A New Jersey physician's actions of submitting thousands of false claims to Medicare and Medicaid cost him more than a fine.
In November, Labib Biachi, a New Jersey-baed OB-GYN agreed to pay a $5.25 million fine and will be excluded for the next twenty years from participating in both the Medicare and Medicaid programs for submitting false claims. The allegations against the physician stemmed from pelvic floor therapy claims that were never provided or were fraudulent on the basis of being performed by unqualified staff or not meeting the medical necessity requirement. Additionally, any of these allegations could form the basis of a False Claims Act cause of action.
According to Gregory E. Demske, chief counsel to the HHS inspector general, "Twenty years is a substantial period of exclusion and is a clear signal to physicians that they face significant consequences, beyond monetary penalties, for taking advantage of federal health care programs and their beneficiaries." Hence, underscoring that these types of penalties are meant to have a deterrent effect on other physicians, so that they won't engage in similar behavior.
Excluding entities from participating in Medicare and Medicaid is not new.
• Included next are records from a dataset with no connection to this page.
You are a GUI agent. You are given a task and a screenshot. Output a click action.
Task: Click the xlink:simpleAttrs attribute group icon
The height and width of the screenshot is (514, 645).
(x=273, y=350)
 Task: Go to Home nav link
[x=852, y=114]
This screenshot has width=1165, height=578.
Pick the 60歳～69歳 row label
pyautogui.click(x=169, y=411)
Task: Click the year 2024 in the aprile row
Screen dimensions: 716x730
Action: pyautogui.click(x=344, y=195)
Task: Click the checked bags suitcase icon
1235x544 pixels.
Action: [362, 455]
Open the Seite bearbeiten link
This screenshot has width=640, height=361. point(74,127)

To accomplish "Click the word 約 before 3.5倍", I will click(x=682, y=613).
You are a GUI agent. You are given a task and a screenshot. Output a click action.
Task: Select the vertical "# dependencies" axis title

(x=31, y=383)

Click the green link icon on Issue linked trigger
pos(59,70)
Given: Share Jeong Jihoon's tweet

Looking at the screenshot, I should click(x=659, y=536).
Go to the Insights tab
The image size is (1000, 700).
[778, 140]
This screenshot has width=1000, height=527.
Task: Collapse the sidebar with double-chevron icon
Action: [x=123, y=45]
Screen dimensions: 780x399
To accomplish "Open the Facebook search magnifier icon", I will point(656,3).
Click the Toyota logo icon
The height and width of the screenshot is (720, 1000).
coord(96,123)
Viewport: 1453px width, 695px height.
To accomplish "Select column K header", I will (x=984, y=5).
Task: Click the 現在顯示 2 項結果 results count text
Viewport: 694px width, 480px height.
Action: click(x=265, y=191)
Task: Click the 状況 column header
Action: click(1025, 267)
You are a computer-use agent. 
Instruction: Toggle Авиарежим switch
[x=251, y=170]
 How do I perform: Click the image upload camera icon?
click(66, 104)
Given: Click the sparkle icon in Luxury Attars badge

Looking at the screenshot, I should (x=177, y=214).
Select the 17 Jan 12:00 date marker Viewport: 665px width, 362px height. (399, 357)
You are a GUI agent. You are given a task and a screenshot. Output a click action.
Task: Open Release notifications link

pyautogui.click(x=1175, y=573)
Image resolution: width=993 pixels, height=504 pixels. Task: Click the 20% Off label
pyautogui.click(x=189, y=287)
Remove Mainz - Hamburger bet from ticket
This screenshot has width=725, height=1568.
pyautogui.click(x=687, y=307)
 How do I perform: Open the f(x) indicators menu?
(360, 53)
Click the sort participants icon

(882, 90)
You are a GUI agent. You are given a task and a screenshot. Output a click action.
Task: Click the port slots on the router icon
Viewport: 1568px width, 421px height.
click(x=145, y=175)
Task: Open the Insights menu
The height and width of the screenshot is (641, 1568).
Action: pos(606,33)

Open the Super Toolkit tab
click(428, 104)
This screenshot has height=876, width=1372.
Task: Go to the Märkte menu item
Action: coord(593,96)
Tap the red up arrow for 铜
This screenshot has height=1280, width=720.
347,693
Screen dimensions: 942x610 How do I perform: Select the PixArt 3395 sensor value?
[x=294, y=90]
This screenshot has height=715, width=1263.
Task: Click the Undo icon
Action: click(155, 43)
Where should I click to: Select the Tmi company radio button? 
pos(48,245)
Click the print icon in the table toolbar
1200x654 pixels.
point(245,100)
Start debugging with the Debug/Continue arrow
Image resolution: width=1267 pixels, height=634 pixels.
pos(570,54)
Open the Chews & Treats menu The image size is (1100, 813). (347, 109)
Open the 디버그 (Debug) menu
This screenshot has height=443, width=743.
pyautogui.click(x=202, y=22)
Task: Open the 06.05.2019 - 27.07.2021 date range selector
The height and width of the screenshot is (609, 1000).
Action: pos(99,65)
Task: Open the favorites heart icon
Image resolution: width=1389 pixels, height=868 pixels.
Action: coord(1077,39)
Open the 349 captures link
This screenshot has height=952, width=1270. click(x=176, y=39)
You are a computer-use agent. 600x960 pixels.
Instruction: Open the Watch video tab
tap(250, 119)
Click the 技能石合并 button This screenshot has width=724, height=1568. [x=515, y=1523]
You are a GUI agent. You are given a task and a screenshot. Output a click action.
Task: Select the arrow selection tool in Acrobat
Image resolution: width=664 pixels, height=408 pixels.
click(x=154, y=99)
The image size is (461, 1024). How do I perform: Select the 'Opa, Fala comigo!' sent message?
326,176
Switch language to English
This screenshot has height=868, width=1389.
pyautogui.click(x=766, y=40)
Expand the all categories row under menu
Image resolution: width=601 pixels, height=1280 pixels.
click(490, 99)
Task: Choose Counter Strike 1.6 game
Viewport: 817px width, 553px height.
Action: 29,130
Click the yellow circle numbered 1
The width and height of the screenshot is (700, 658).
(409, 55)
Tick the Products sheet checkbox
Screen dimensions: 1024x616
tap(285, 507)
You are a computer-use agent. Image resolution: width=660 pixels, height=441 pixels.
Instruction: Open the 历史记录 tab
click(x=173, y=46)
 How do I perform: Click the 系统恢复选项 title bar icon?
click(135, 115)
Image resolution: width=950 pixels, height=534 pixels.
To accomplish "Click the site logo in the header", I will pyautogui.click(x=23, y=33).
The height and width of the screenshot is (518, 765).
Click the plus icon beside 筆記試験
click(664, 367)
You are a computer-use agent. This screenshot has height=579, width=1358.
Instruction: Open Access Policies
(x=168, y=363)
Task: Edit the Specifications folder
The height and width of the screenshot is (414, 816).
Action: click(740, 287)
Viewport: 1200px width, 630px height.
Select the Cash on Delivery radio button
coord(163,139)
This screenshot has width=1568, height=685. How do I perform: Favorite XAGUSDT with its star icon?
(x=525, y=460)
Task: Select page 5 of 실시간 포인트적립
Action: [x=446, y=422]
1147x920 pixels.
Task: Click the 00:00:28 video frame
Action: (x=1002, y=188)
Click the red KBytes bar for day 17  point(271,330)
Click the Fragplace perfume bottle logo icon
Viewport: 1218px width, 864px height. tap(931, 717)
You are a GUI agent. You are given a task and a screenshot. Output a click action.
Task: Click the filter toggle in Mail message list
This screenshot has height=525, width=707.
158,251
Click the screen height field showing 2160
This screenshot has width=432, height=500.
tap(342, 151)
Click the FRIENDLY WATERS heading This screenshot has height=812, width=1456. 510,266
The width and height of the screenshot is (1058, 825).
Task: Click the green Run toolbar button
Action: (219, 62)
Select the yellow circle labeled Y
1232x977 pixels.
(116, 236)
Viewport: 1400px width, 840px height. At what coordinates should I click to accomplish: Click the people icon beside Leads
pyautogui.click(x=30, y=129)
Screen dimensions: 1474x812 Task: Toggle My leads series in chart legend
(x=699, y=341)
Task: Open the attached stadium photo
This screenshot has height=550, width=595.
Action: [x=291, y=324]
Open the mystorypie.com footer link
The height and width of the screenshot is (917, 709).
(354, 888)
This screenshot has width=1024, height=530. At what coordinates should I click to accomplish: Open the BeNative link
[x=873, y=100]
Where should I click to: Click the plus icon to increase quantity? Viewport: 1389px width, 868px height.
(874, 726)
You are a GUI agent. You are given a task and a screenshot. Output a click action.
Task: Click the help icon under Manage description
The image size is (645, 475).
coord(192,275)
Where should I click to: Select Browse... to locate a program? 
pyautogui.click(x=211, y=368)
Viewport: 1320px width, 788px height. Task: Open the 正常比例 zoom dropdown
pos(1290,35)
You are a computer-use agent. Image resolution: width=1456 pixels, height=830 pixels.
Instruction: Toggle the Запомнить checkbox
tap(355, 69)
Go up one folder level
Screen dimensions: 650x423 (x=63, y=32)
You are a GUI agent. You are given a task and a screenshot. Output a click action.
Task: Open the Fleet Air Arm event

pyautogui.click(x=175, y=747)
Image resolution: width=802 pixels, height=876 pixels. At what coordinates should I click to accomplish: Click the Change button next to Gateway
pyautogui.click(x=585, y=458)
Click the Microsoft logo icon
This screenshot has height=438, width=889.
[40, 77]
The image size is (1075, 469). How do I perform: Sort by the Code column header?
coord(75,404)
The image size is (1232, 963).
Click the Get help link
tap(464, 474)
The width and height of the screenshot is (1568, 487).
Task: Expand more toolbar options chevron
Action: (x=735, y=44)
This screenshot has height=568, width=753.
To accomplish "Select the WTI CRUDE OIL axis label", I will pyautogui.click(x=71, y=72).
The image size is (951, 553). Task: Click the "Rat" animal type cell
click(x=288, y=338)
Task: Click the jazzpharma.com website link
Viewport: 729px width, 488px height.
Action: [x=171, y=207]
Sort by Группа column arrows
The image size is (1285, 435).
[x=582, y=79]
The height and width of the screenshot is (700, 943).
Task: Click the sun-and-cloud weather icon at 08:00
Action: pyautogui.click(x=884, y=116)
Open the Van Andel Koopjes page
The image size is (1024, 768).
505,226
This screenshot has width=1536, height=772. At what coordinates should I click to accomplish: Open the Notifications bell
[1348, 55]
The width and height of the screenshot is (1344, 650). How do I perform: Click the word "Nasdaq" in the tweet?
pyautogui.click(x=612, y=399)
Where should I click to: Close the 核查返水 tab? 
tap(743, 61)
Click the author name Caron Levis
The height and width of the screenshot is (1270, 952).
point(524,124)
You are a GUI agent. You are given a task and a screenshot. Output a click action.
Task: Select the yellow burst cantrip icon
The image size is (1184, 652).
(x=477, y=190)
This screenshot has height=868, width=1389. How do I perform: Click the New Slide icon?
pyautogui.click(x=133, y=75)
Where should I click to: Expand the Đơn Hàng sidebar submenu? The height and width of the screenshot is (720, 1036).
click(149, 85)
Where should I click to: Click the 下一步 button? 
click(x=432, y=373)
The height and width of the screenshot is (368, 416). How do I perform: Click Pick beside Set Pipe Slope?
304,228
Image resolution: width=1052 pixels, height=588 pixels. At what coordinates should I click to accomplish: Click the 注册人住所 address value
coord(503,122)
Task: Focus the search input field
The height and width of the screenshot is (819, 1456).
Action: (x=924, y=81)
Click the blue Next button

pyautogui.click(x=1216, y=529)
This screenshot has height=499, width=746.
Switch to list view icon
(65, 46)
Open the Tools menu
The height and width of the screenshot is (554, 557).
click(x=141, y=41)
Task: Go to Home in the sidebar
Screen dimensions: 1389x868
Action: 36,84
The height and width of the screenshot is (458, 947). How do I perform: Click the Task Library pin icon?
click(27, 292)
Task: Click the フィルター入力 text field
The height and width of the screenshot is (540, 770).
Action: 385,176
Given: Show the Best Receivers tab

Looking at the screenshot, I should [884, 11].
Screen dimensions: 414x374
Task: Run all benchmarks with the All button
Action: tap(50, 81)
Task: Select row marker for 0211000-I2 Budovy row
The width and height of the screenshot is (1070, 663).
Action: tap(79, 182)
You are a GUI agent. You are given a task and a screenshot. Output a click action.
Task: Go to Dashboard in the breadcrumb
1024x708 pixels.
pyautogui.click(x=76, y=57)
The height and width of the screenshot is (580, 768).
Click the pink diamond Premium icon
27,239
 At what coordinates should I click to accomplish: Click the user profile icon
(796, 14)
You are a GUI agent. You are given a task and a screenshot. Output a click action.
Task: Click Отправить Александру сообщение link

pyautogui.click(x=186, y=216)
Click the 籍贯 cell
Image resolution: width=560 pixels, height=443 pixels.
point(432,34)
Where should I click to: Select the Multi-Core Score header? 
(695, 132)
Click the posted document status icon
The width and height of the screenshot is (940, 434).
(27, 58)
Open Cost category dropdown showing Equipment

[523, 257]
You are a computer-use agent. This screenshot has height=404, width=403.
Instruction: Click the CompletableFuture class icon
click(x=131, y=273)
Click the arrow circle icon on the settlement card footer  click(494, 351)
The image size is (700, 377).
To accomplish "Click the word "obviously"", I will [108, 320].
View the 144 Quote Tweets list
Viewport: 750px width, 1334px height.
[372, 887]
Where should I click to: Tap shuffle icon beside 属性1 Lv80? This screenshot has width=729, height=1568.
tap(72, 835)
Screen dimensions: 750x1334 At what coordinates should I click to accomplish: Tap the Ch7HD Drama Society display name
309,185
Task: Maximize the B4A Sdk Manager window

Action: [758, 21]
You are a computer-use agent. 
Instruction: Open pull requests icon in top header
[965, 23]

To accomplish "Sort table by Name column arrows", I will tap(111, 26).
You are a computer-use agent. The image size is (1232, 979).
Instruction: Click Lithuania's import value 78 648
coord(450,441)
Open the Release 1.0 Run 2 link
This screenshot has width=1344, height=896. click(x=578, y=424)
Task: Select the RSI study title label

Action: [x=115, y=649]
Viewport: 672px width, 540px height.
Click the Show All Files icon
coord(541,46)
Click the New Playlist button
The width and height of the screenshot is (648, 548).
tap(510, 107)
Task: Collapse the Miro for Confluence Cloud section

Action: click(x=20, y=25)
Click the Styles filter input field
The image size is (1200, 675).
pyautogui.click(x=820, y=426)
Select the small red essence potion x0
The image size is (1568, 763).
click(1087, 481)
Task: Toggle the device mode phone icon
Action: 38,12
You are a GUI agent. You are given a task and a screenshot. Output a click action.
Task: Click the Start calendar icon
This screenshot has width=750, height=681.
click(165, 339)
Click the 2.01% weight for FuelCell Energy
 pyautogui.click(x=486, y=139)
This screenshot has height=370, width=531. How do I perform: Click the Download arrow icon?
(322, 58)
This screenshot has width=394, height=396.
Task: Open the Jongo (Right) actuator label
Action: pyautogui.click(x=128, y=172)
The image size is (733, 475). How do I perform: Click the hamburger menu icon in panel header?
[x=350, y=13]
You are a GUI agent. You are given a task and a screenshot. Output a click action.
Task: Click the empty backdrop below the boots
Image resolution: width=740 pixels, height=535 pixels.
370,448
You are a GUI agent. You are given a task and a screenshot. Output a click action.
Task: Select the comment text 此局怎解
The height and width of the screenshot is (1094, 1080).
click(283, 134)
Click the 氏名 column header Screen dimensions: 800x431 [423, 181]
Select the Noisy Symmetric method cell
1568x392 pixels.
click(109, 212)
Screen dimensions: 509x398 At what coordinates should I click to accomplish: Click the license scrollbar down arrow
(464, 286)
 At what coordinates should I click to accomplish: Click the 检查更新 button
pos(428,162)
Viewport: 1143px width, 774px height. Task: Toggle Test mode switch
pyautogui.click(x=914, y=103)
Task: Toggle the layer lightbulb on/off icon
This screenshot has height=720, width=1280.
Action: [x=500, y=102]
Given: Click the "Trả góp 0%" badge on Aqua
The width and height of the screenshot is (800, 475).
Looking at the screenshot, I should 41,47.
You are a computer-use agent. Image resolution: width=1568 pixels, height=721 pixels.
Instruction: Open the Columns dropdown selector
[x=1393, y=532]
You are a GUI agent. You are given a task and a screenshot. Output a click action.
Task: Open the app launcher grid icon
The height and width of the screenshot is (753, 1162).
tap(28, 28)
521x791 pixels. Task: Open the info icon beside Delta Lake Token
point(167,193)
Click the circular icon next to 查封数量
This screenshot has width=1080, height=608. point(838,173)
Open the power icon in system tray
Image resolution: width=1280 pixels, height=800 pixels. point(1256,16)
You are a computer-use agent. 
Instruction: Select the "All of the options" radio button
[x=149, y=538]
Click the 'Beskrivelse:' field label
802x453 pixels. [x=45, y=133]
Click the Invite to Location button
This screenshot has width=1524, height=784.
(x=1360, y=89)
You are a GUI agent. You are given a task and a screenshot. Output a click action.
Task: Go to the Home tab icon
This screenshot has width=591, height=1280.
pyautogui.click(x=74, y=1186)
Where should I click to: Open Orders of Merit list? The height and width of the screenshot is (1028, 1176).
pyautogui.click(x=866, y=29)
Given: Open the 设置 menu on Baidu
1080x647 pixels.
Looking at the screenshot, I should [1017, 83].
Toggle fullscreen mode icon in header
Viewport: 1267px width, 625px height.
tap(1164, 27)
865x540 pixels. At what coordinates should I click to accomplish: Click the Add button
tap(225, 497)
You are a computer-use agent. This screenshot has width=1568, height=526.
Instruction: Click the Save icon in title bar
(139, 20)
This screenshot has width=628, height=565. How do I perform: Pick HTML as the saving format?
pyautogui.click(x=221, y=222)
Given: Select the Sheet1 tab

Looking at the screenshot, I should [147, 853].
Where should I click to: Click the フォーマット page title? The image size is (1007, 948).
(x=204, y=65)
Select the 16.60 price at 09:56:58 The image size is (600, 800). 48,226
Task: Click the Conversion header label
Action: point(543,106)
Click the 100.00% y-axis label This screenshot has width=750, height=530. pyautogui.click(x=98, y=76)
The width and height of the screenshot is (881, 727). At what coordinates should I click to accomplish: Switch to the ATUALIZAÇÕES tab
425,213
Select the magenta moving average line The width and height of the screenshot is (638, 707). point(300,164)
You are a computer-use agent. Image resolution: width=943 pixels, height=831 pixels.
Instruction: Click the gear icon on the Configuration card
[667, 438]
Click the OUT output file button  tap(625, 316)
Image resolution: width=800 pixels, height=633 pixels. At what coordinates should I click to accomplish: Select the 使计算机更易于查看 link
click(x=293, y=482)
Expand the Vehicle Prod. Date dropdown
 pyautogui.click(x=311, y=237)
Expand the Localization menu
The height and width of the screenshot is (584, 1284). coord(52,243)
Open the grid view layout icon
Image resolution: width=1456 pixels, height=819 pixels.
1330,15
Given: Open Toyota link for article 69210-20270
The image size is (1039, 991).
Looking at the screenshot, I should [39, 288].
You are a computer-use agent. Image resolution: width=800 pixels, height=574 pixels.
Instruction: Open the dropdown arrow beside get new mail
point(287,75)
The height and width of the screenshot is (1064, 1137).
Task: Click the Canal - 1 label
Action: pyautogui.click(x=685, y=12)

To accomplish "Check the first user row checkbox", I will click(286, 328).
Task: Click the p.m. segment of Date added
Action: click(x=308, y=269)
In February 2015, the Office of the Inspector General for the Department of Health and Human Services (OIG) issued an advisory opinion on the matter in relation to a particular practice, which had entered a criminal plea and civil False Claims Act settlement. In Advisory Opinion No. 15-02, which was specifically requested by the practice that had been previously precluded from participating in Medicare and Medicaid for 20 years. The Practice asked the OIG to opine if the effect of the exclusion from all federal healthcare programs and payment for services by a third party to them prior to the effective date of the exclusion " violat[ed] the terms of the arrangement and constitute grounds for the imposition of sanctions under the civil monetary penalty provision at section 1128(a)(1)(D) of the Social Security Act."
The OIG concluded that under these particular facts, the advisory opinion, which only applies to the person requesting it, "the Proposed Arrangement would not constitute grounds for the imposition of administrative sanctions against you under the [Civil Monetary Penalty] CMP."
In sum, the takeaway for physicians is that there is much more at stake than a fine. Jail time, preclusion from participating in federal healthcare programs and, even, losing one's medical license, are all realities that physicians need to consider.